India to add 2.5 GW solar power in 2015

Balaram was addressing the gathering at the annual power conference of the Confederation of Indian Industry (CII) here on Tuesday.

 

“We are at an advanced stage of implementing this park”. Last week Solar Energy Corporation of India (SECI) issued final guidelines for 2,000 MW in viability gap funding (VGF).

“For the rest, tenders will be called eventually”, Balaram told reporters on the sidelines of the conference. This would help to reduce the cost solar power. This is because, people in the State do not own huge tracts of land required for setting up the units.

One MW of the new solar facility is expected to be online within two months, in time for October’s India-Africa Summit, which is expected to attract leaders from more than 50 countries.

In May, the group had projected solar generation capacity addition at 2,500 MW for this year.

This would be in addition to rooftop generation.

Under the policy, solar power generators (SPGs), installed and commissioned during the operative period (till 2020), shall become eligible for benefits and incentives for a period of 25 years from their date of commissioning. Nevertheless, the support for renewable energy is seen as a rare point of agreement between India’s prime minister, Narendra Modi, and Arvind Kejriwal, the chief minister of Delhi (who is a mechanical engineer). Alliant Energy said it is collaborating with the Wisconsin Department of Natural Resources to enable the landfill site to be reused for the solar facility. Alliant says that the solar facility will “offset the facilities’ power needs and improve the environmental profile of the project”.
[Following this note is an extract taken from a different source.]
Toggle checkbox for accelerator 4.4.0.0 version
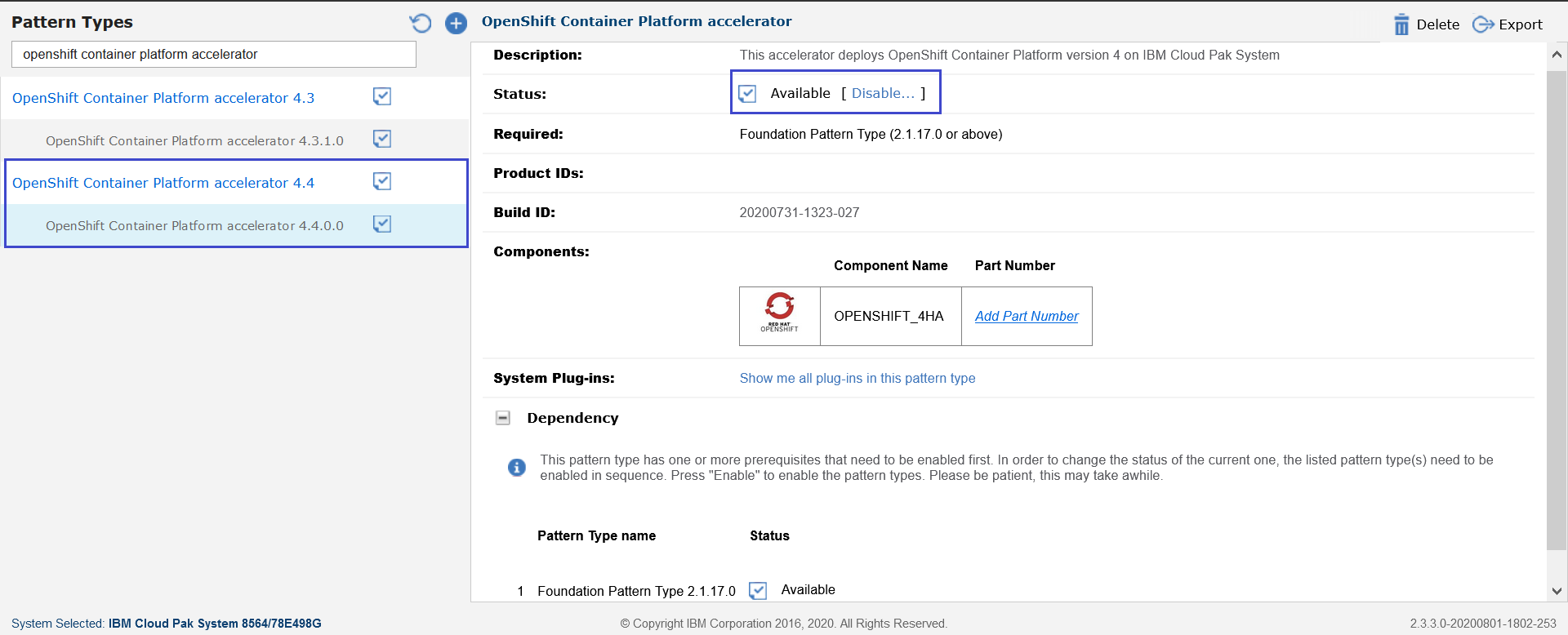 382,224
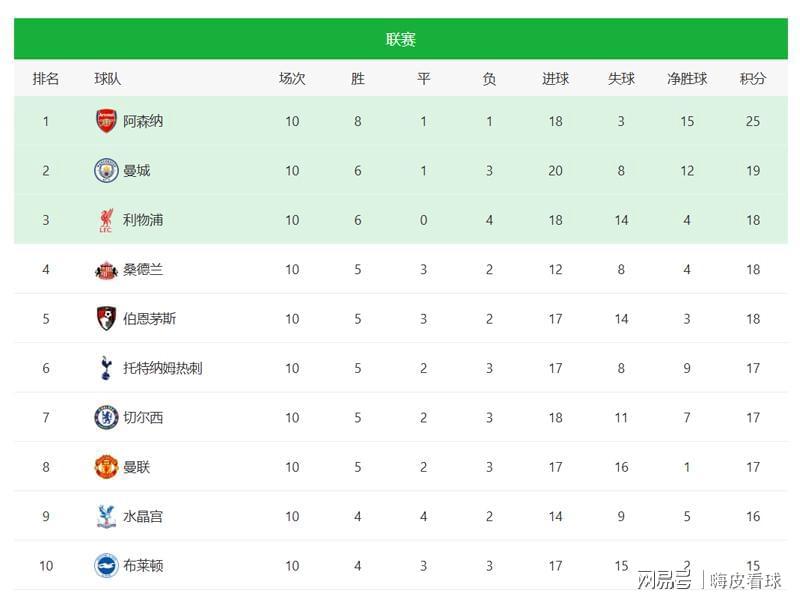Image resolution: width=800 pixels, height=600 pixels.
Task: Click the Bournemouth club crest icon
Action: (x=106, y=319)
All this while the National Institute of Solar Energy has estimated India’s solar power potential at 749 GW. But they are already able to generate 28 GW, Khanna said. It highlights that not even one per cent of the total solar energy potential has been harvested in the country. It also resulted in Asia’s largest solar park at Charanka in Patan District and India’s first megawatt-scale canal-top solar plant at Chandrasan in Mehsana District.

Mercom’s forecast for solar installations in India for calendar year 2015 now stands at about 2,500 MW. Vedamoorthy Namasivayam, senior director of Deloitte Touche Tohmatsu India Private Limited, was among those present.